DATA LISTING:
"""
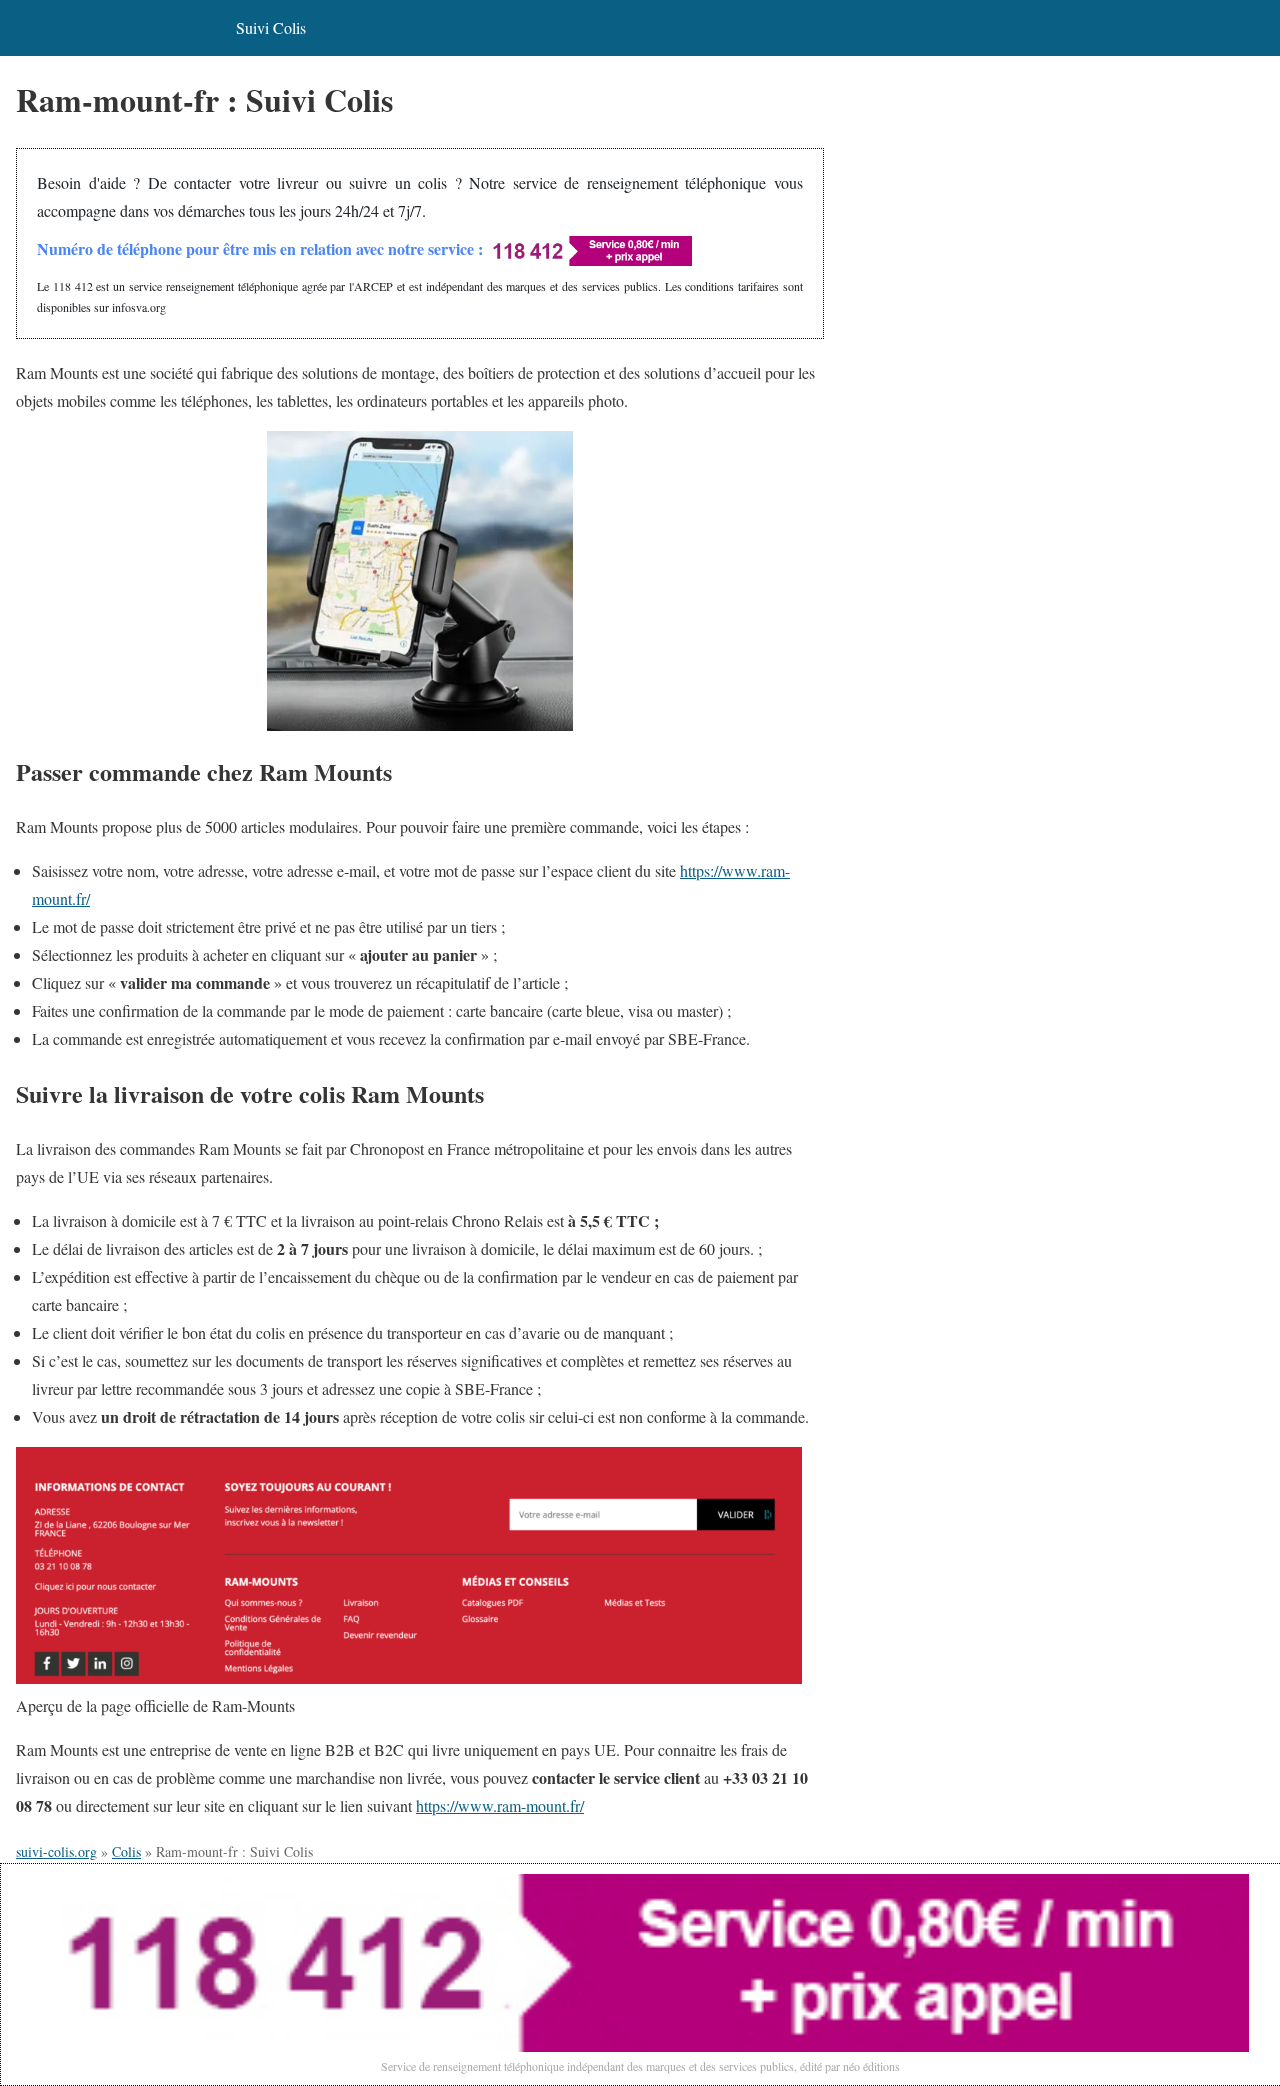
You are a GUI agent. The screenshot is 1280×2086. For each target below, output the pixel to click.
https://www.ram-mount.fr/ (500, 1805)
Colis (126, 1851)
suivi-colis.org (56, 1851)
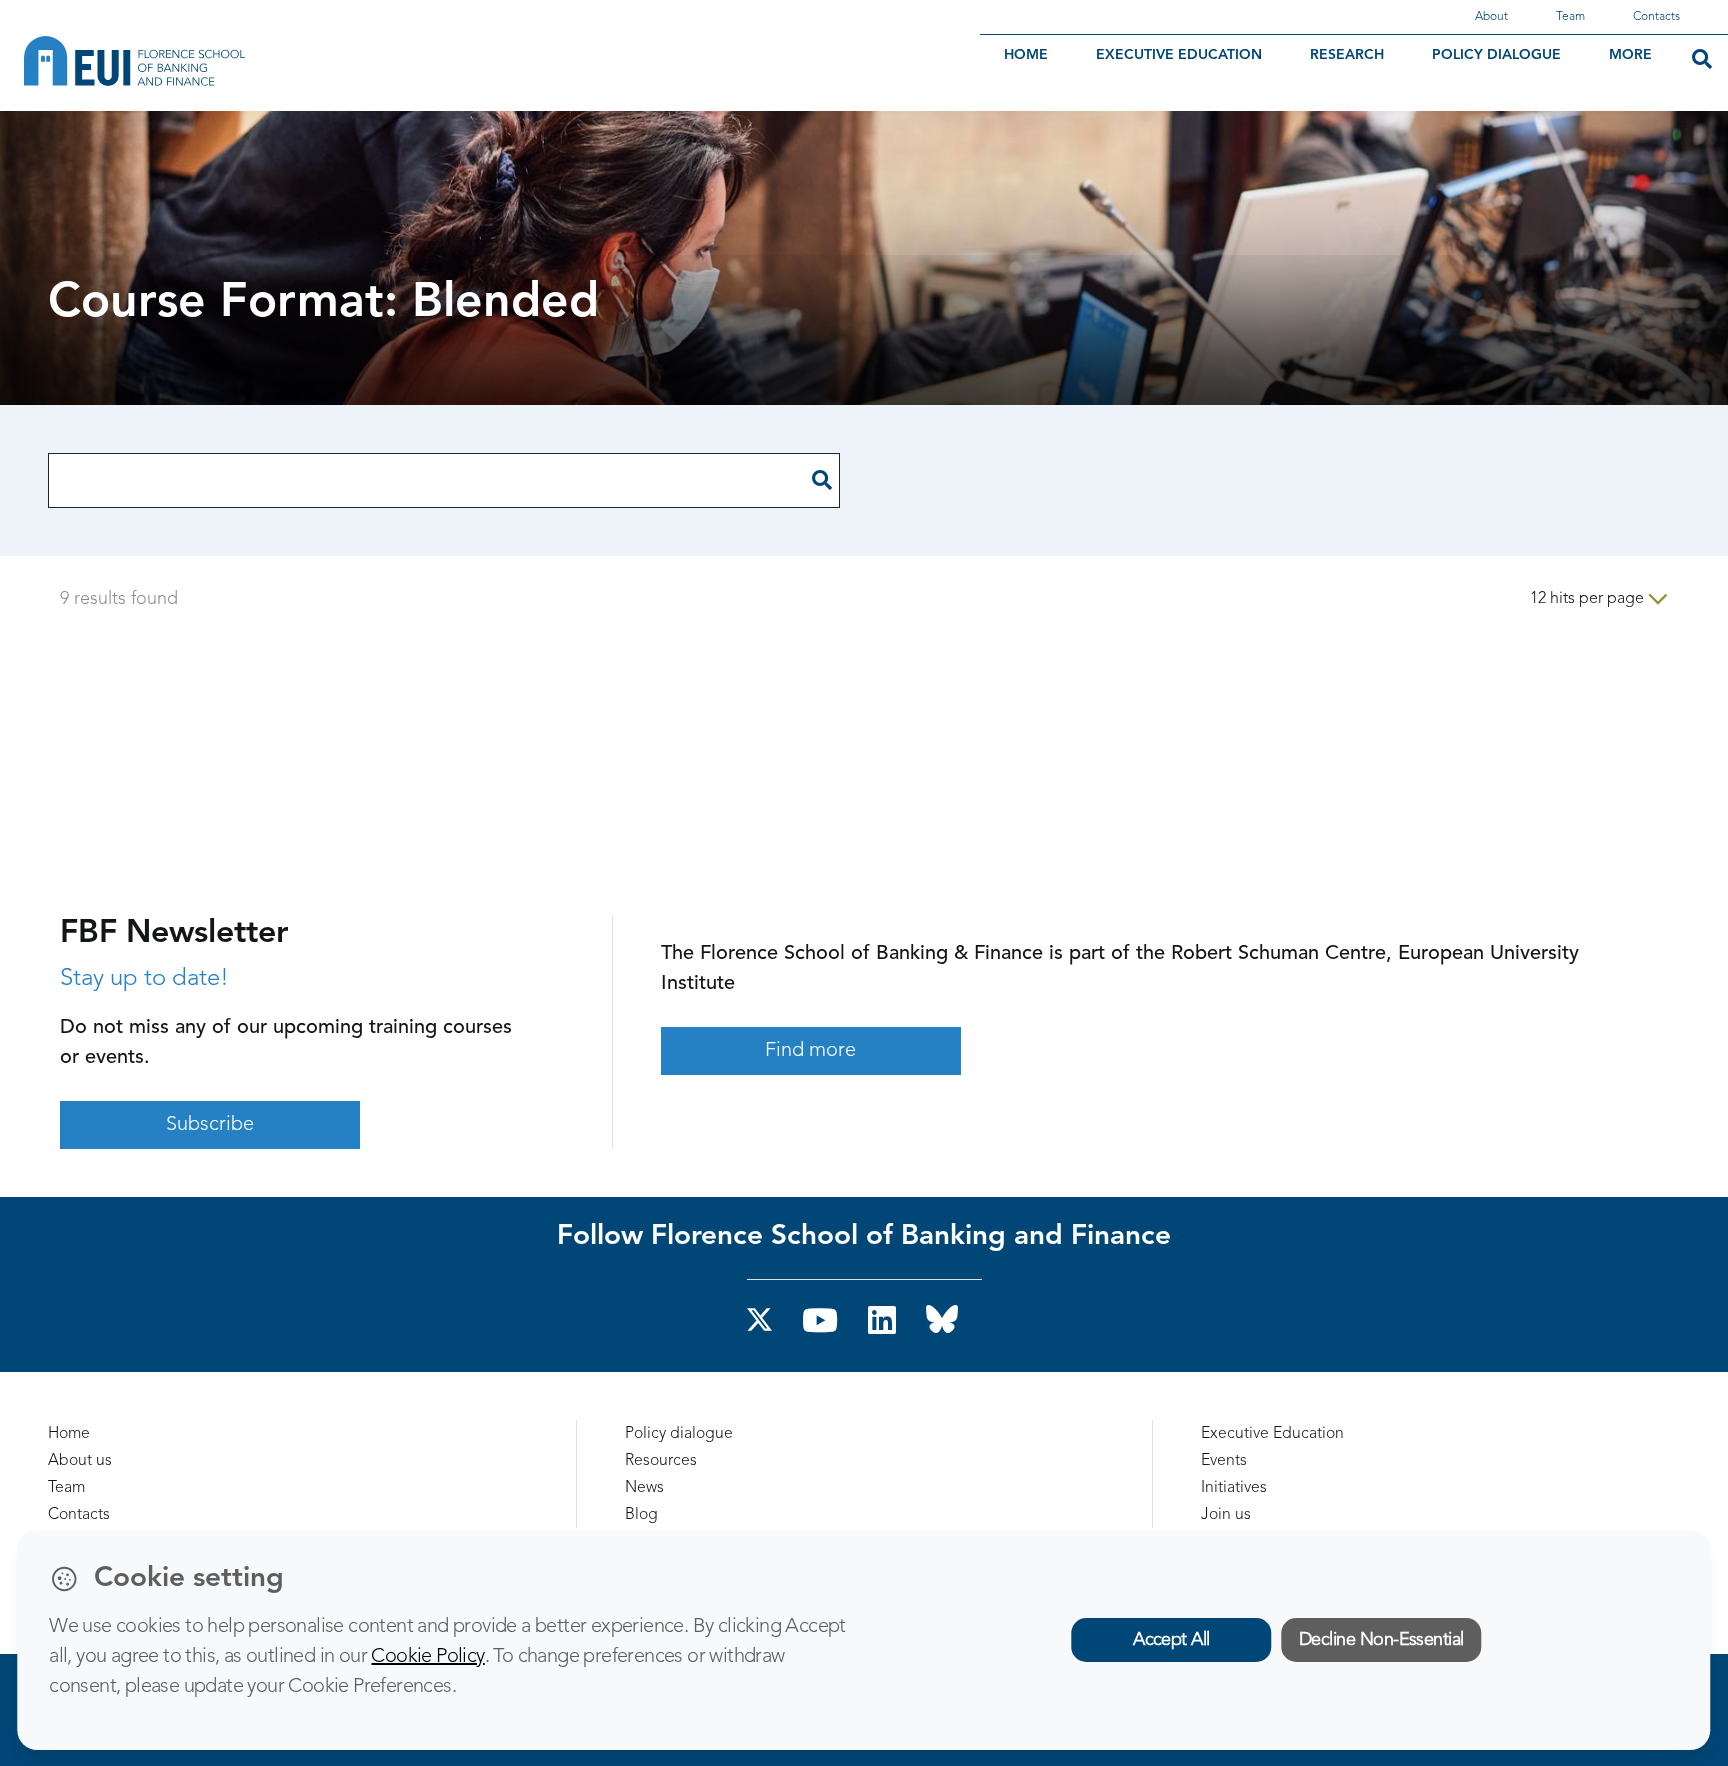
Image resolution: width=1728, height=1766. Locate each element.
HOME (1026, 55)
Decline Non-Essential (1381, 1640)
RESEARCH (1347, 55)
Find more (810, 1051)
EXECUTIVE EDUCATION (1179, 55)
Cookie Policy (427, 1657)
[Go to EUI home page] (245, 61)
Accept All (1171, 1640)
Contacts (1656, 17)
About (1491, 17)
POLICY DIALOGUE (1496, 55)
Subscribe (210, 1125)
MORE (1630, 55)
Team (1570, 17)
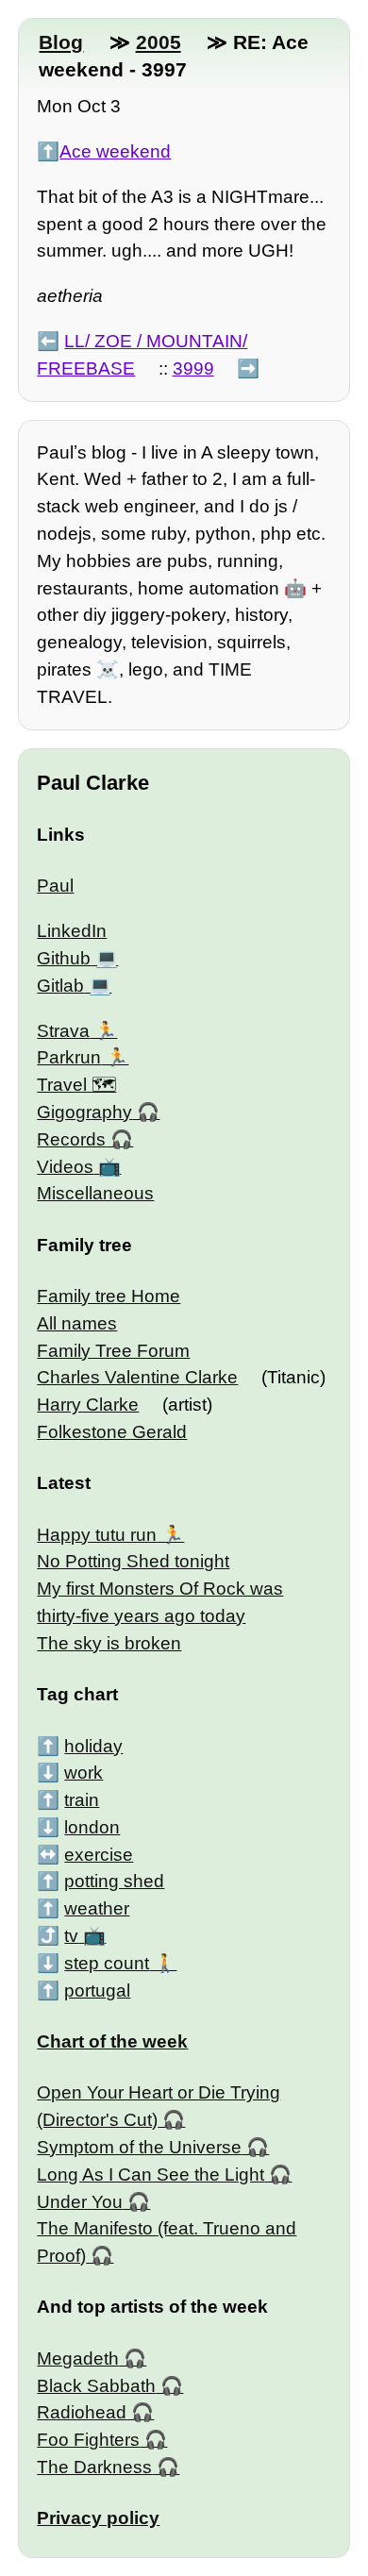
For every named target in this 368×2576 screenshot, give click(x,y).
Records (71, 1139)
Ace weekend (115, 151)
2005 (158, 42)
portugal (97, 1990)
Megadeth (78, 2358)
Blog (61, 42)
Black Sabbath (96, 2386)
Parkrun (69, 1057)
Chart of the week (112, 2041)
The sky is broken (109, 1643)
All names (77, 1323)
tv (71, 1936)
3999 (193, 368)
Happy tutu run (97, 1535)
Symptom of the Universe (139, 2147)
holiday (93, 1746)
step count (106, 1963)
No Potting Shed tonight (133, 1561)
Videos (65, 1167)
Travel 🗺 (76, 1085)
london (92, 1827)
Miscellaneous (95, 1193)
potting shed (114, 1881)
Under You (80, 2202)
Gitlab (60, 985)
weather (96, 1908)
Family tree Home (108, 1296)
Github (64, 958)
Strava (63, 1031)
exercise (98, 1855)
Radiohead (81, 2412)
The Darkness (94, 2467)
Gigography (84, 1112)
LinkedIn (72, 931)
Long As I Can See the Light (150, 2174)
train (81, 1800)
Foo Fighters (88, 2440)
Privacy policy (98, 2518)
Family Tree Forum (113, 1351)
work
"""
REQUIREMENT:
Above is a listing with pictures. Write it out exactly without them.

ANSWER TO THE PROBLEM:
You are a GUI agent. The screenshot is 1280×2086. For each target below, output the pixel to click.
https://www.ram-mount.fr/ (500, 1805)
Colis (126, 1851)
suivi-colis.org (56, 1851)
Image resolution: width=1728, height=1766. Locate each element.
HOME (1026, 55)
Decline Non-Essential (1381, 1640)
RESEARCH (1347, 55)
Find more (810, 1051)
EXECUTIVE EDUCATION (1179, 55)
Cookie Policy (427, 1657)
[Go to EUI home page] (245, 61)
Accept All (1171, 1640)
Contacts (1656, 17)
About (1491, 17)
POLICY DIALOGUE (1496, 55)
Subscribe (210, 1125)
MORE (1630, 55)
Team (1570, 17)
For every named target in this 368×2576 screenshot, give click(x,y).
Records (71, 1139)
Ace weekend (115, 151)
2005 (158, 42)
portugal (97, 1990)
Megadeth (78, 2358)
Blog (61, 42)
Black Sabbath (96, 2386)
Parkrun (69, 1057)
Chart of the week (112, 2041)
The sky is broken (109, 1643)
All names (77, 1323)
tv (71, 1936)
3999 (193, 368)
Happy tutu run (97, 1535)
Symptom of the Universe (139, 2147)
holiday (93, 1746)
step count (106, 1963)
No Potting Shed tonight (133, 1561)
Videos (65, 1167)
Travel 🗺 (76, 1085)
london (92, 1827)
Miscellaneous (95, 1193)
potting shed (114, 1881)
Under You (80, 2202)
Gitlab (60, 985)
weather (96, 1908)
Family tree Home (108, 1296)
Github (64, 958)
Strava (63, 1031)
exercise (98, 1855)
Radiohead (81, 2412)
The Darkness (94, 2467)
Gigography (84, 1112)
LinkedIn (72, 931)
Long As I Can See the Light (150, 2174)
train (81, 1800)
Foo Fighters (88, 2440)
Privacy policy (98, 2518)
Family Tree Forum (113, 1351)
work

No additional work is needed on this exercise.